I couldn’t afford to invest in Melbourne anymore, it was just way out of my budget and so I ended up buying a one-bedroom place in Horsham, Albury. It was the ugliest house on the street by far and I don’t know if you can even call it a house... it was more of a bungalow-type arrangement!
It was all I could afford at the time and one of the biggest drawcards was its fantastic rental yield of 8 per cent meaning it was positively geared and I didn’t have to worry about it at all.
After I got started I couldn’t stop. The benefits of investing in the country were just fabulous. I bought a mortgagee in possession property for a great price, which has a rental return just shy of 10 per cent, and then very soon after I secured another property which had the potential to subdivide and develop.
I pursued that idea and ended up getting two units built and tenanted within 12 months of purchasing the property.
Then after that I purchased another existing house and I have two more builds underway at the moment.

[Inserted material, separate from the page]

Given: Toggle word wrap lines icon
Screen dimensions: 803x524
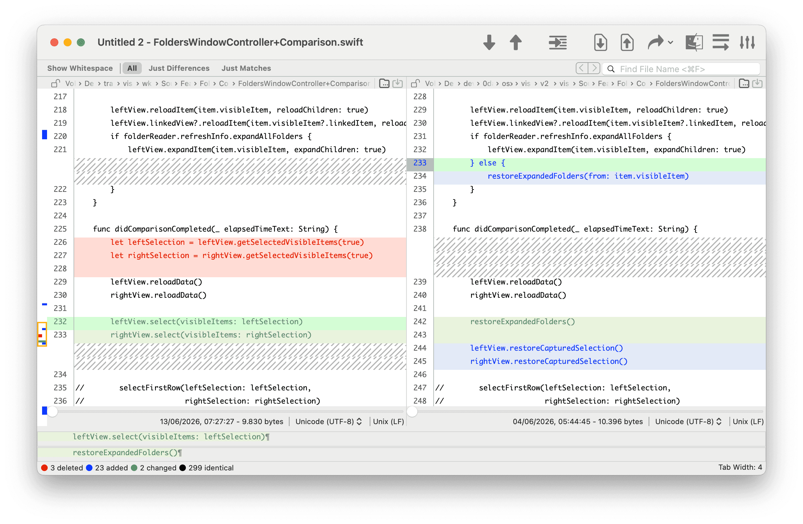Looking at the screenshot, I should coord(720,42).
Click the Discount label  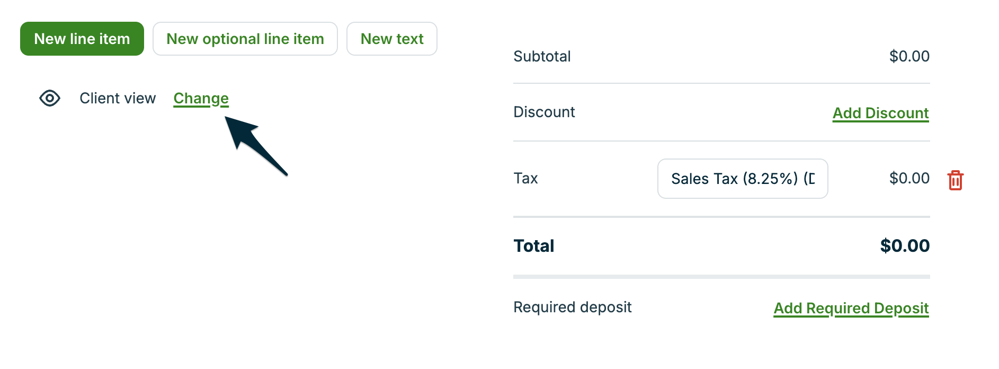pyautogui.click(x=544, y=112)
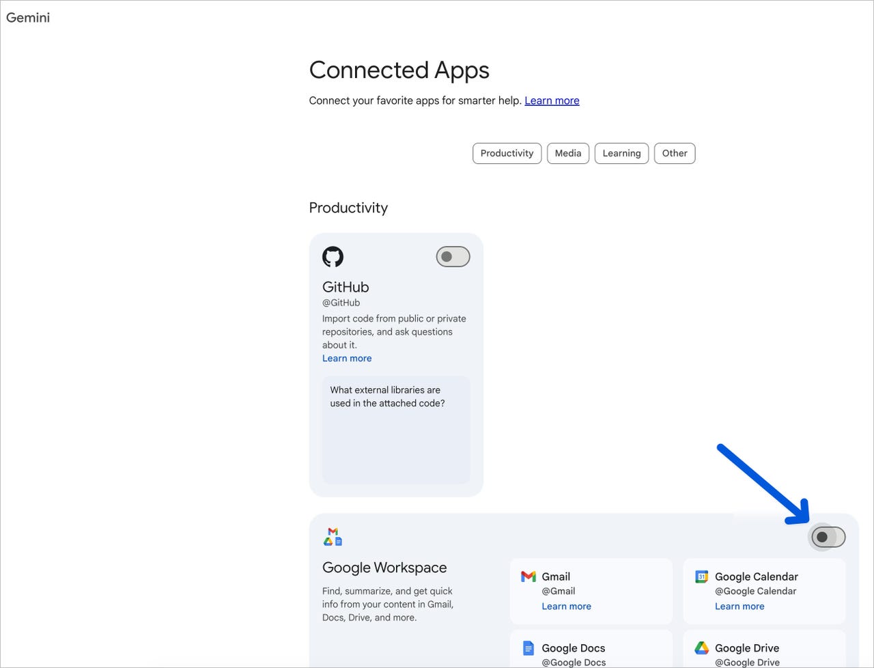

All of my purchases and builds have been in Albury, because it’s the perfect location in relation to where I live in Melbourne. One of my key requirements was that the location was in driving distance of Melbourne because I couldn’t justify spending money on travelling to some far flung regional centre in Queensland or New South Wales.
The whole point of investing in the country was to make things cheaper and I didn’t want to spend thousands of my hard-earned money on all the costs associated with travelling to inspections and auctions interstate.
Flights, accommodation, car hire and time off work would’ve just added up to way too much, so I had to turn to country towns in Victoria that I could drive to and back within one day, even if I had to get up at 5 o’clock in the morning.
While a regional property won’t grow as quickly as most of the cities, statistically they double in value every 10-14 years so it’s still better to have something that has a good rental yield and doubles in value every 10-14 years as opposed to nothing at all.”